■ Given instruction ■
Please copy out everything from the item containing "middle [566, 693]" down to the item containing "extreme [929, 1271]", changing "Dresses" to "Gowns" and leaving the rest as it is.

■ Material supplied ■
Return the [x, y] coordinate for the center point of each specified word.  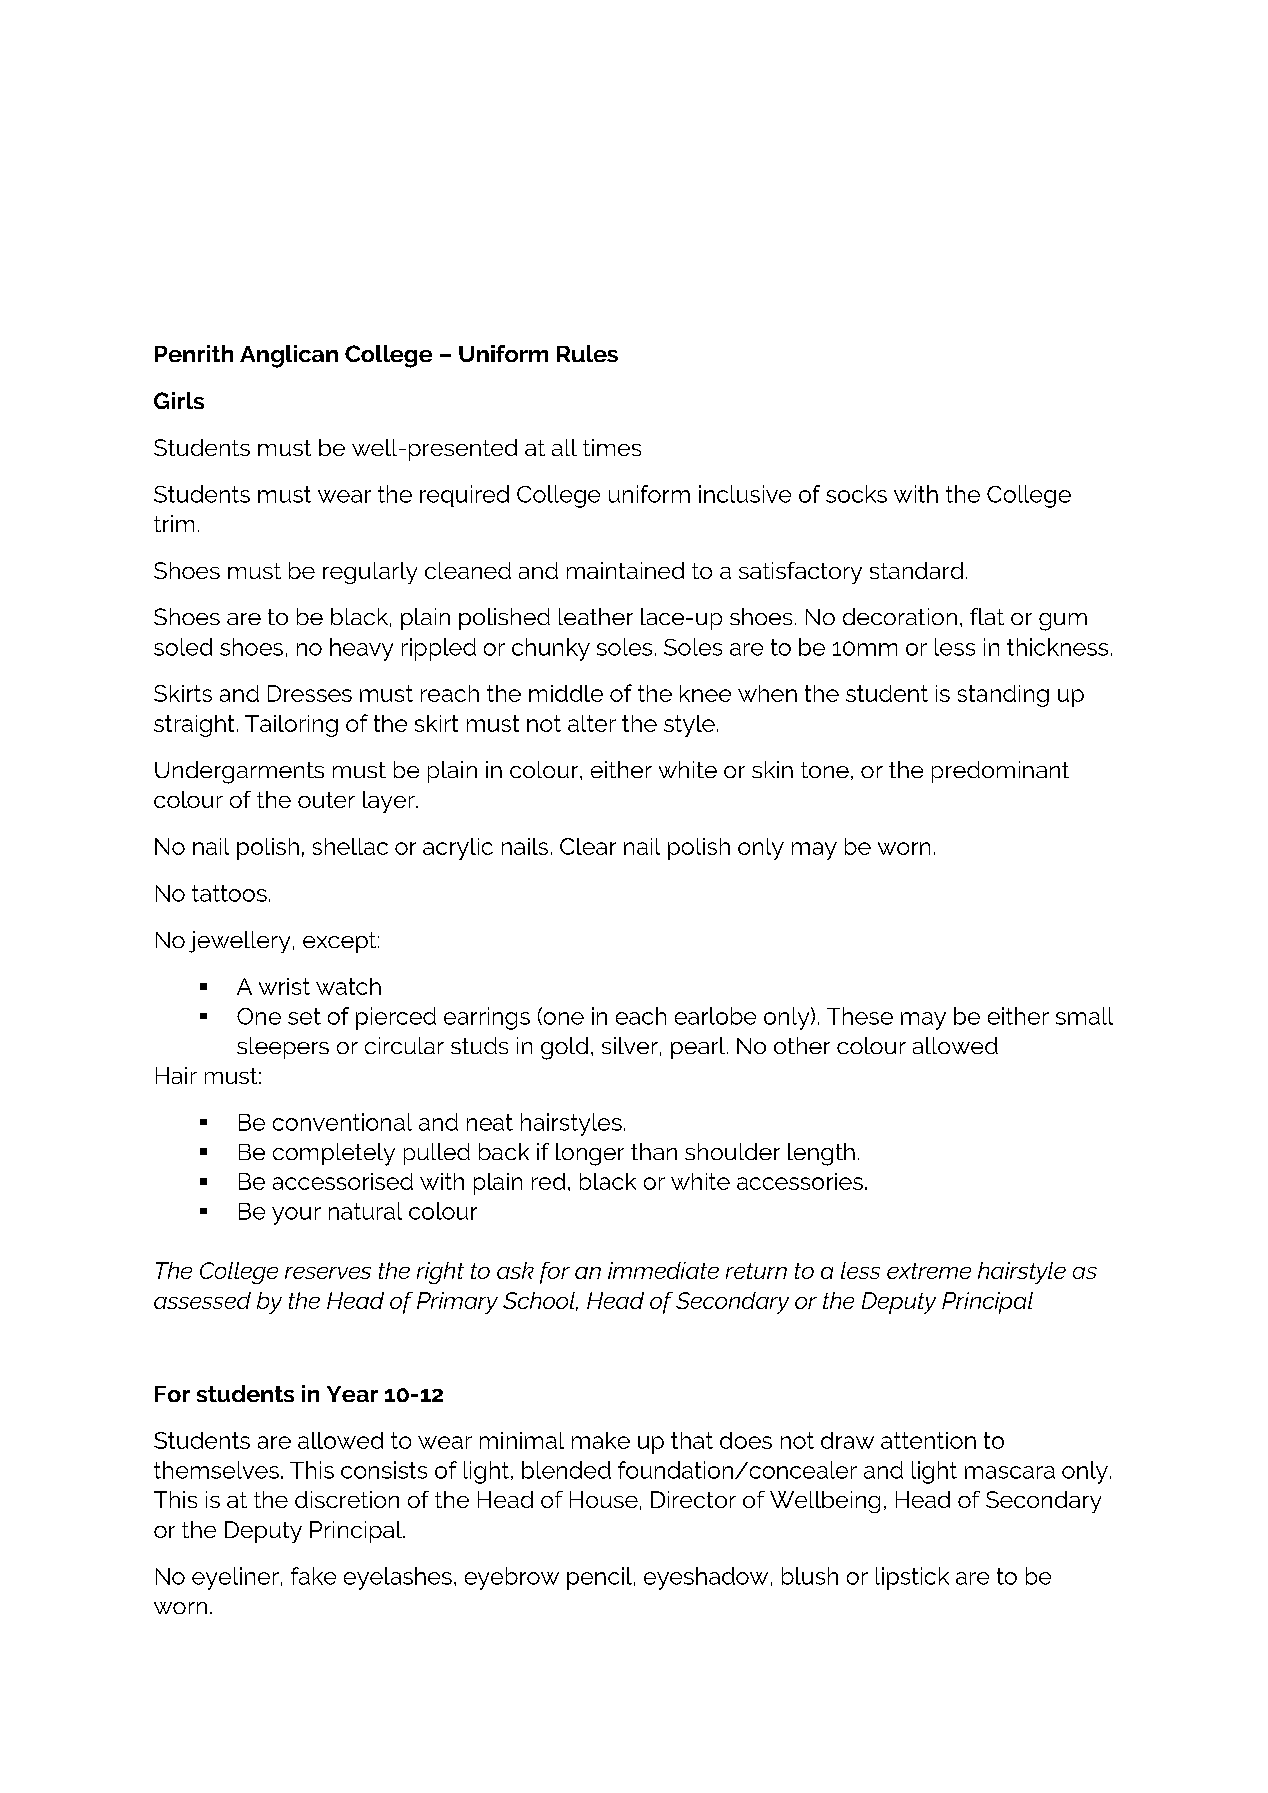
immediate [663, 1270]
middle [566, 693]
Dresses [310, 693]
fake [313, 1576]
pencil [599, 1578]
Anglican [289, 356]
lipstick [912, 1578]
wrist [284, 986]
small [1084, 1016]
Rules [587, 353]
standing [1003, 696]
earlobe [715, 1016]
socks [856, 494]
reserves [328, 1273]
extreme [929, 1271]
---
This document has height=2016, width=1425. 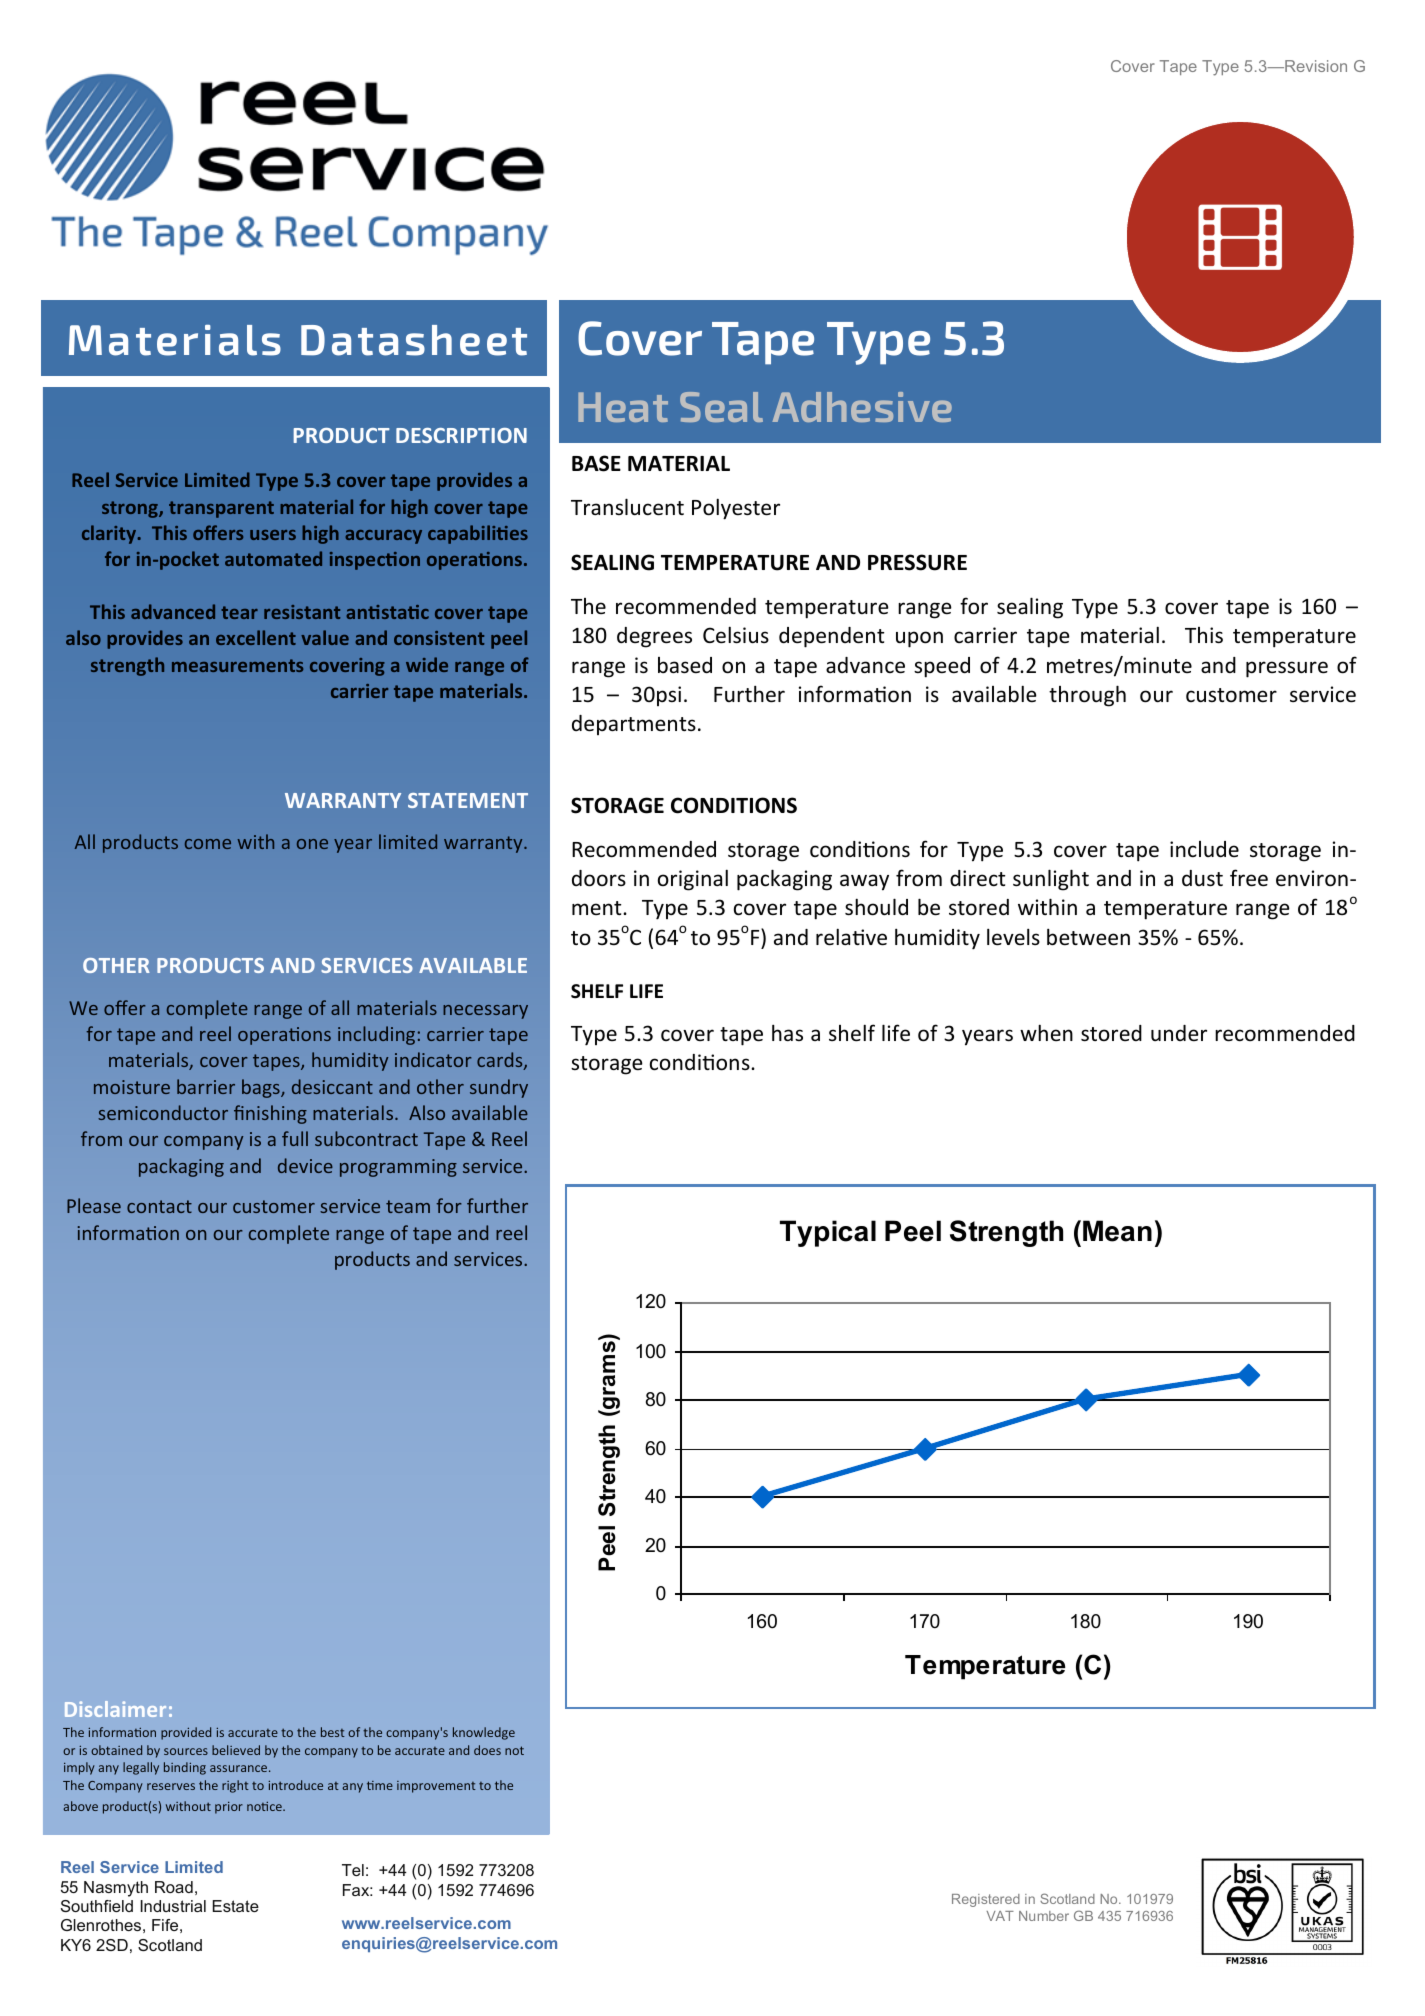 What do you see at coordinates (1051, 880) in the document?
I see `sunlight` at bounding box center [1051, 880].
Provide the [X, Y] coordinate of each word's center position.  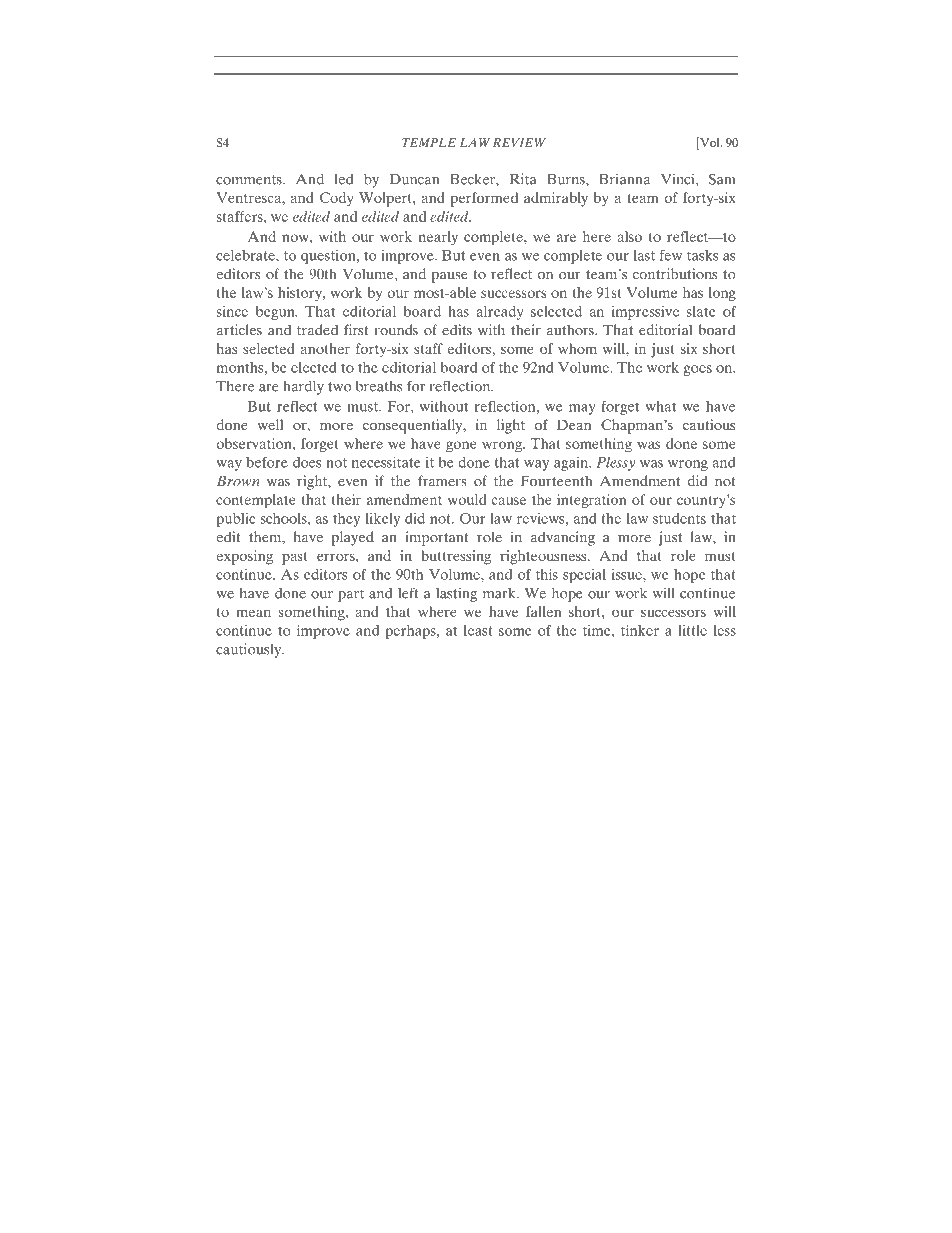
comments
==
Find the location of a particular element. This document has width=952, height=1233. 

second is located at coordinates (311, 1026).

■ Complete answer ■
middle [566, 693]
Gowns [310, 693]
fake [313, 1576]
pencil [599, 1578]
Anglican [289, 356]
lipstick [912, 1578]
wrist [284, 986]
small [1084, 1016]
Rules [587, 353]
standing [1003, 696]
earlobe [715, 1016]
socks [856, 494]
reserves [328, 1273]
extreme [929, 1271]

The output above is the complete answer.